Both Werle and Hedvig have a degenerative eye condition that will eventually lead to blindness. Hjalmar regards this as suspicious, as their shared affliction is described as hereditary and so it is seen to be all the more possible that Werle is Hedvig’s father. Blindness is a vehicle in this instance for highlighting the bloodline between the (potential) father and daughter.
Although not specified, this eye condition is also suggestive of disease, and specifically of syphilis. In this light, the impending blindness of Werle and Hedvig becomes associated with contagion and sin when interpreted from Hjalmar’s perspective.

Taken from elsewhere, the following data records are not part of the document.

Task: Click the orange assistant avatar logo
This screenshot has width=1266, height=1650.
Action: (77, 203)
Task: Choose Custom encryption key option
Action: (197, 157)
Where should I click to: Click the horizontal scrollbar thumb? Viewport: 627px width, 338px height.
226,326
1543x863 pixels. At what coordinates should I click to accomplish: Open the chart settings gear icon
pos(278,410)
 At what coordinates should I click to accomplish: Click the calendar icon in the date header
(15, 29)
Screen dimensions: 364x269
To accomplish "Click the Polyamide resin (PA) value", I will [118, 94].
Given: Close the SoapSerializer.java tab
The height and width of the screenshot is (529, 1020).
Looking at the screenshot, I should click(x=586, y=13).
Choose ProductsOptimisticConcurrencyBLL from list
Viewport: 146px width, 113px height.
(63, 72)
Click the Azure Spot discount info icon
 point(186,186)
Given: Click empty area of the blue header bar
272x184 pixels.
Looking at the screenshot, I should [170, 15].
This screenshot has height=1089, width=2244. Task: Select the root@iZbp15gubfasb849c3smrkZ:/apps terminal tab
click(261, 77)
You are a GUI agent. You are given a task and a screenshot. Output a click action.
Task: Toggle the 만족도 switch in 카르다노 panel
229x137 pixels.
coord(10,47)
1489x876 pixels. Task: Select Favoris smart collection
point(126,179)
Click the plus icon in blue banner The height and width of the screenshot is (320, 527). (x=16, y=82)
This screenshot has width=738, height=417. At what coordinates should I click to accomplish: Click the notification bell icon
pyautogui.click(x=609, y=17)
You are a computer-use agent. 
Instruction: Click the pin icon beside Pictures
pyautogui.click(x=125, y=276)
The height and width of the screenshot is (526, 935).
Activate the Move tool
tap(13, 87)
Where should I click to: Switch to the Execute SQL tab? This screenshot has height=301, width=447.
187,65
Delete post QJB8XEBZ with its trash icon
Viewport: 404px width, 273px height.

This room is a microcosm of the forest that Ekdal used to hunt in and demonstrates how diminished his life has become. The captured birds and rabbits also epitomize the destruction of the forest, as they now live in captivity, and it should be remembered that the illegal cutting down of the forest was a charge made against both Ekdal and Werle.
By bringing the forest into the home, the play also takes on a surreal, dream-like quality and in this light it is a signifier of how modernity is superseding rural life.
The Wild Duck
The eponymous wild duck is at the heart of the play and at different and overlapping times it is a symbol of captivity, love and suicide. It is ironic that it is always referred to as the ‘wild’ duck, but it is kept in the attic and belongs to Hedvig. Simultaneously, the audience and readers do not doubt that Hedvig does love the captured bird and it is as though the miniaturized world of the forest in the attic is seen as being sufficient for the animals and human.
They are protected from the dangers of the outside until Hedvig takes Gregers’ encouragement to make a sacrifice of the duck even further, and commits suicide. This may be read figuratively in parallel with the wild duck’s action when injured: this too tries to kill itself by sinking to the bottom of the lake and holding on the weeds.